The exercise =
Starting with the line that contains "Toggle sort on Nettó összeg column" and going on through the line that contains "will tap(54, 101).", lay out those items as a two-column CSV headed item and answer, one row per item. Put each item's text and its answer in one quoted field each, with line breaks turned into spaces.

Supplied records =
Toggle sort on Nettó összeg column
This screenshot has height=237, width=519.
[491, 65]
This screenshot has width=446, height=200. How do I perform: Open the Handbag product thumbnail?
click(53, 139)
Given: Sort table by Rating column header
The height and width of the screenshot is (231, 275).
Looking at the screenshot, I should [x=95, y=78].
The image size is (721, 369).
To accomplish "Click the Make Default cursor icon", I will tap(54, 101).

==

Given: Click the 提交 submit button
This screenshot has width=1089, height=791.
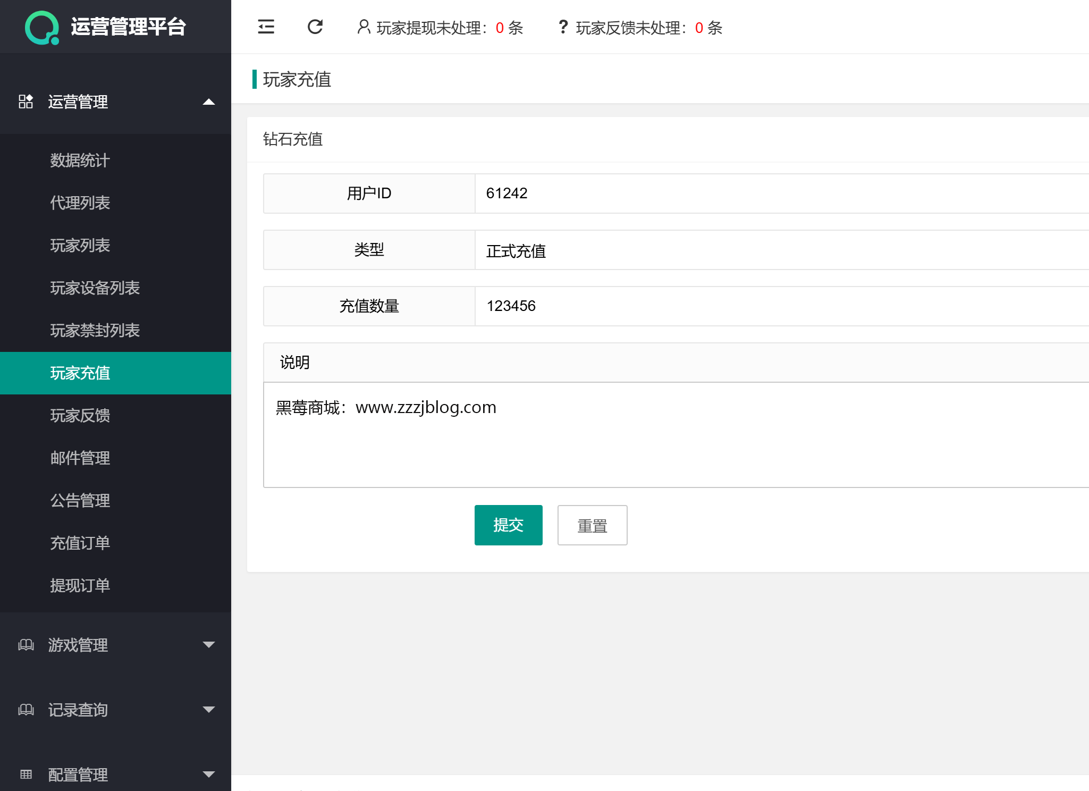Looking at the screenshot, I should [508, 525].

Worked answer =
item,answer
"Toggle sort on Nettó összeg column This screenshot has height=237, width=519.","[491, 65]"
"This screenshot has width=446, height=200. How do I perform: Open the Handbag product thumbnail?","click(53, 139)"
"Given: Sort table by Rating column header The height and width of the screenshot is (231, 275).","Looking at the screenshot, I should [x=95, y=78]."
"The image size is (721, 369). To accomplish ""Click the Make Default cursor icon"",","I will tap(54, 101)."